Cervical cancer is the most common cancer among women in Mozambique. Women living with HIV (WLHIV) have a six times greater risk of developing cervical cancer. National guidelines call for annual screening of all HIV-positive women aged 20-49 years or below 20 years if she is sexually active and HIV-negative women aged 25-49 years, with follow-up after 1 year for HIV-positive and 3 years for HIV-negative women that screen negative. Women screened positive are referred to treatment with cryotherapy, thermal ablation, or loop electrosurgical excision procedure (LEEP). In 2021, HIV prevalence among women aged 15–49 years was estimated at 15.4%. We analyzed routine program data to describe the expansion of cervical cancer services and identify gaps in screening and treatment coverage among WLHIV since 2018.

Methods

We analyzed semi-annual, routinely collected programmatic data on cervical cancer screening and treatment services reported between 21 September 2018 to 20 March 2019 (585 sites reported) and 21 March to 20 September 2023 (610 sites reported).
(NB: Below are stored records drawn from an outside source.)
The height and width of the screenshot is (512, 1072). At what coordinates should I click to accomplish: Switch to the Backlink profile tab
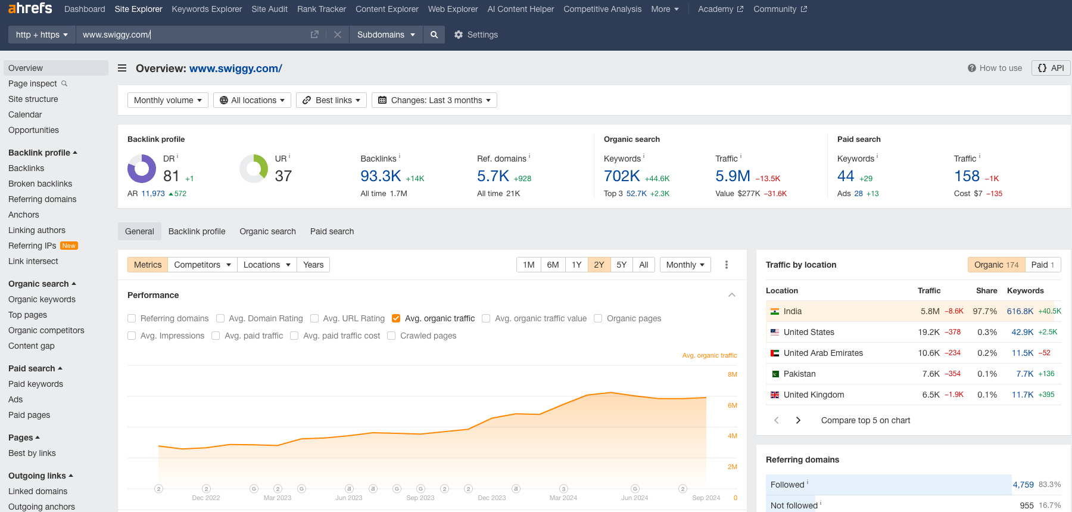[197, 231]
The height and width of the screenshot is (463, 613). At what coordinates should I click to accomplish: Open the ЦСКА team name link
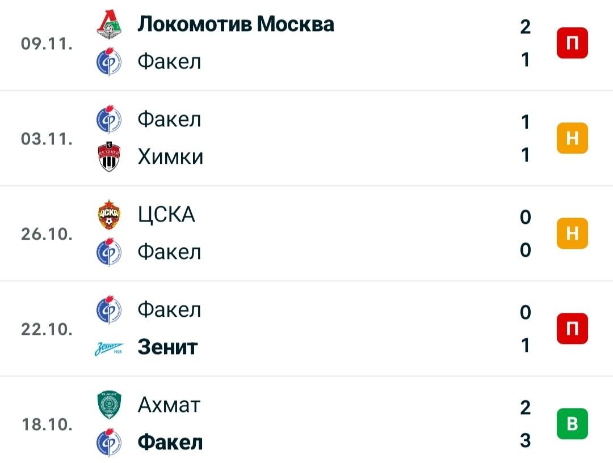tap(166, 215)
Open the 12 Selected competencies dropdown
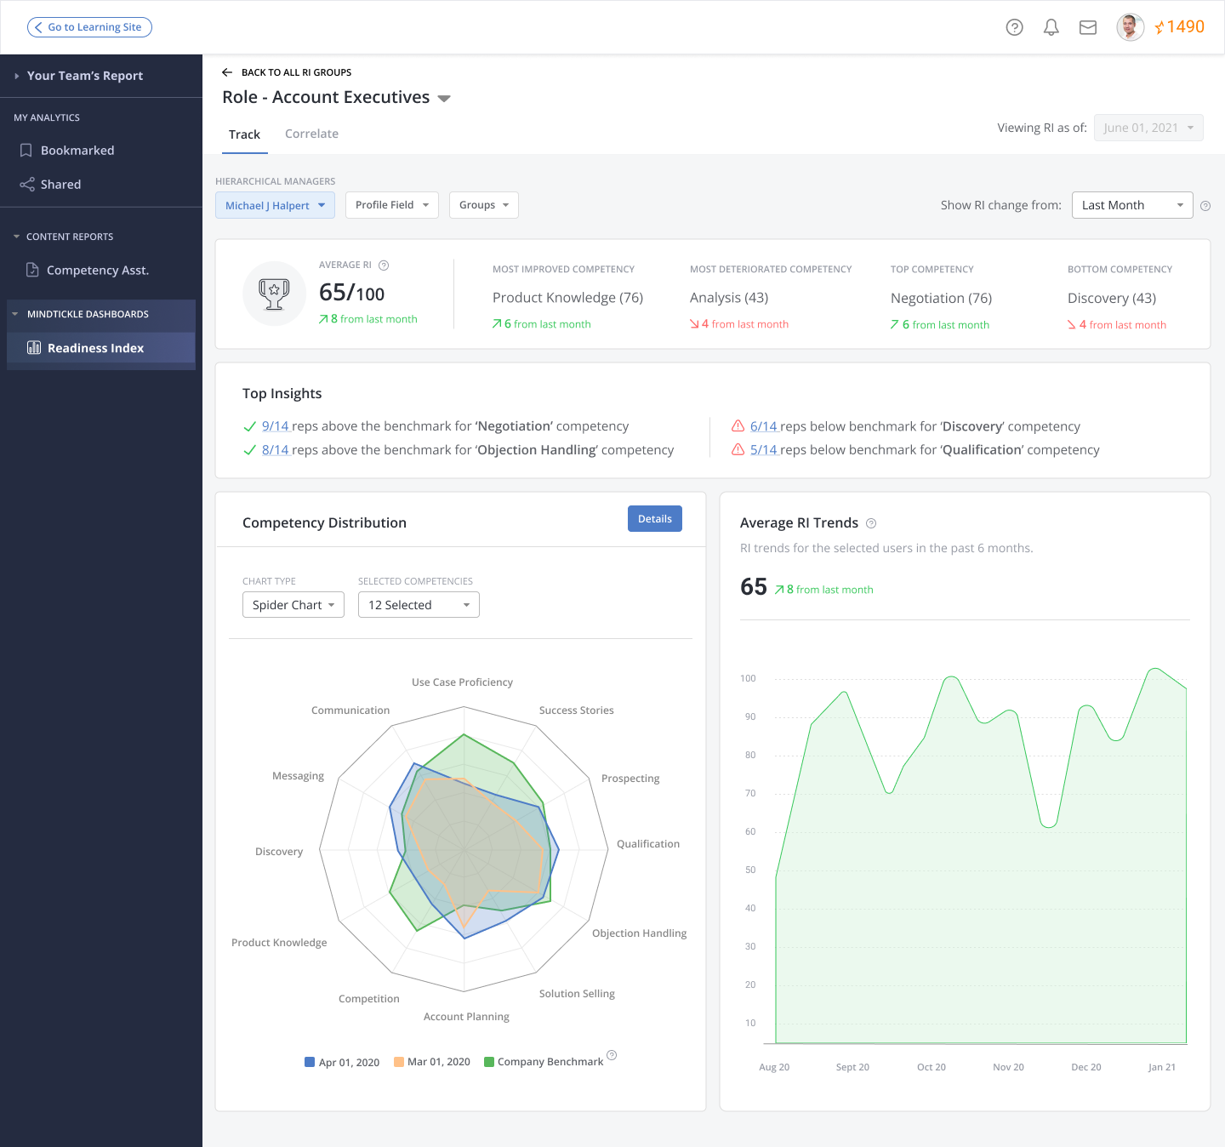The height and width of the screenshot is (1147, 1225). (419, 605)
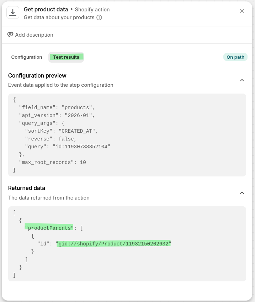Close the Get product data panel
This screenshot has width=255, height=302.
[242, 11]
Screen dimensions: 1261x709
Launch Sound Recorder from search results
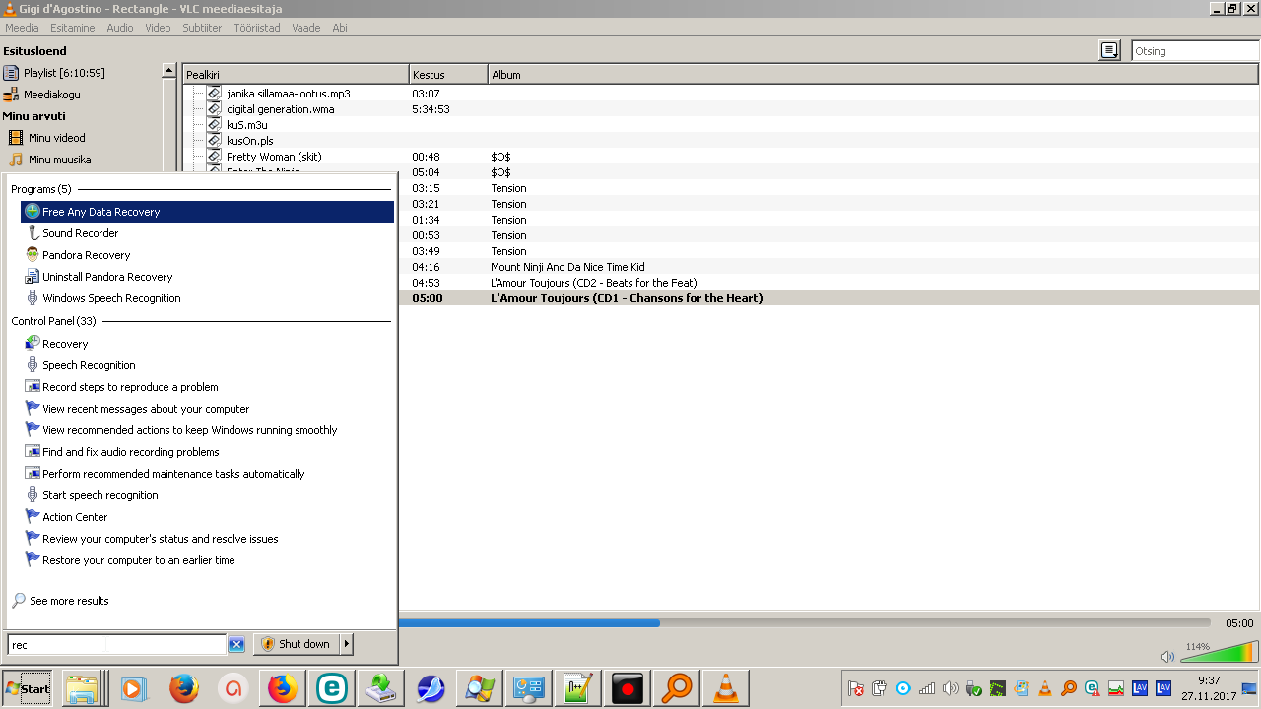pyautogui.click(x=80, y=233)
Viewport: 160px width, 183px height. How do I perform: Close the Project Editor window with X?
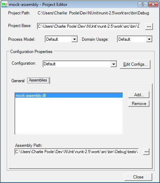pos(153,5)
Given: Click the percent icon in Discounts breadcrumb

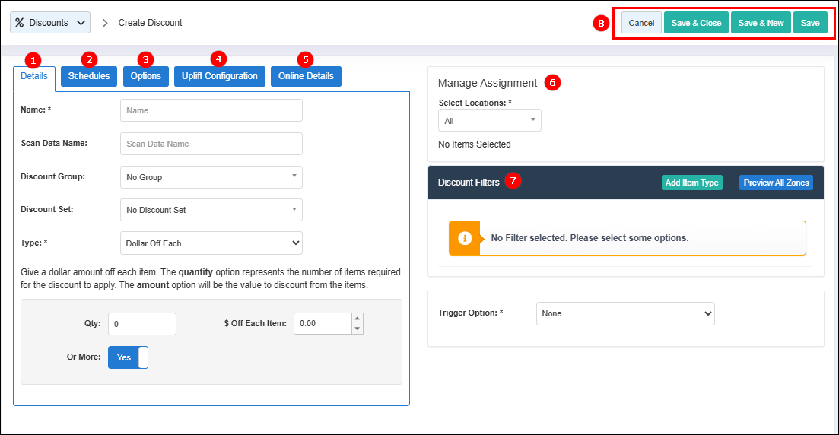Looking at the screenshot, I should (x=20, y=23).
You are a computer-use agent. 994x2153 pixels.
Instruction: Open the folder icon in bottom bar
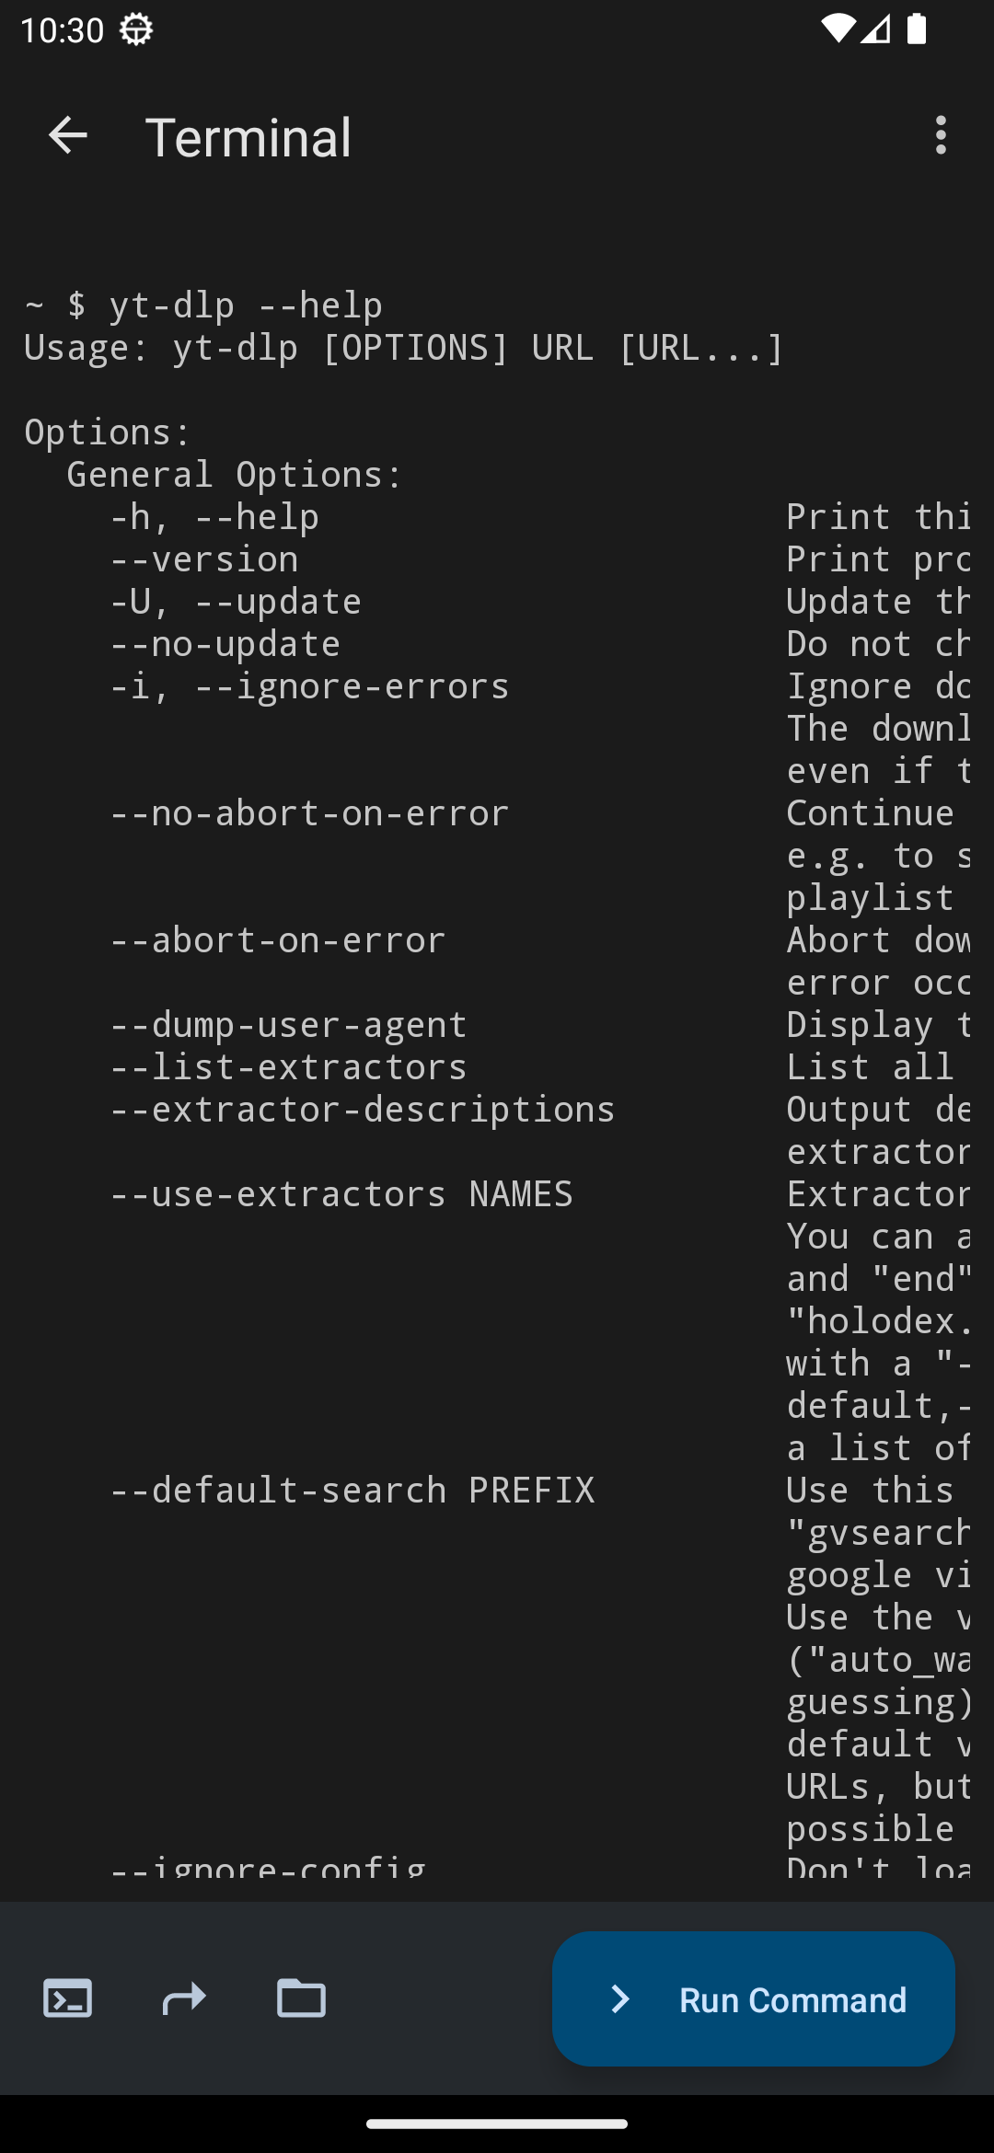click(301, 1998)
We verify rates of screening coverage (WLHIV screened divided by WLHIV on ART aged ≥15 years), screen positivity (WLHIV screened positive divided by number screened), and treatment (WLHIV treated for precancerous lesions divided by number screened positive).

Results

The screening coverage improved from 1.4% (10,596 screened/731,572 WLHIV on ART) in October 2018–March 2019 to 36.2% (395,609/1,094,033) in March–September 2023. In the same period, screen positivity rates increased from 8.1% (861/10,596) to 10.9% (43,290/395,614), and treatment rates increased from 59.9% (516/861) to 94.0% (40,677/43,290).

Conclusion

Access to cervical cancer services has improved dramatically for a large population of WLHIV. With increased screening, more WLHIV with pre-cancerous lesions have been found and treated, averting morbidity and mortality due to cervical cancer. Quality improvement strategies may further improve service delivery as the program expands to reach all eligible WLHIV in Mozambique.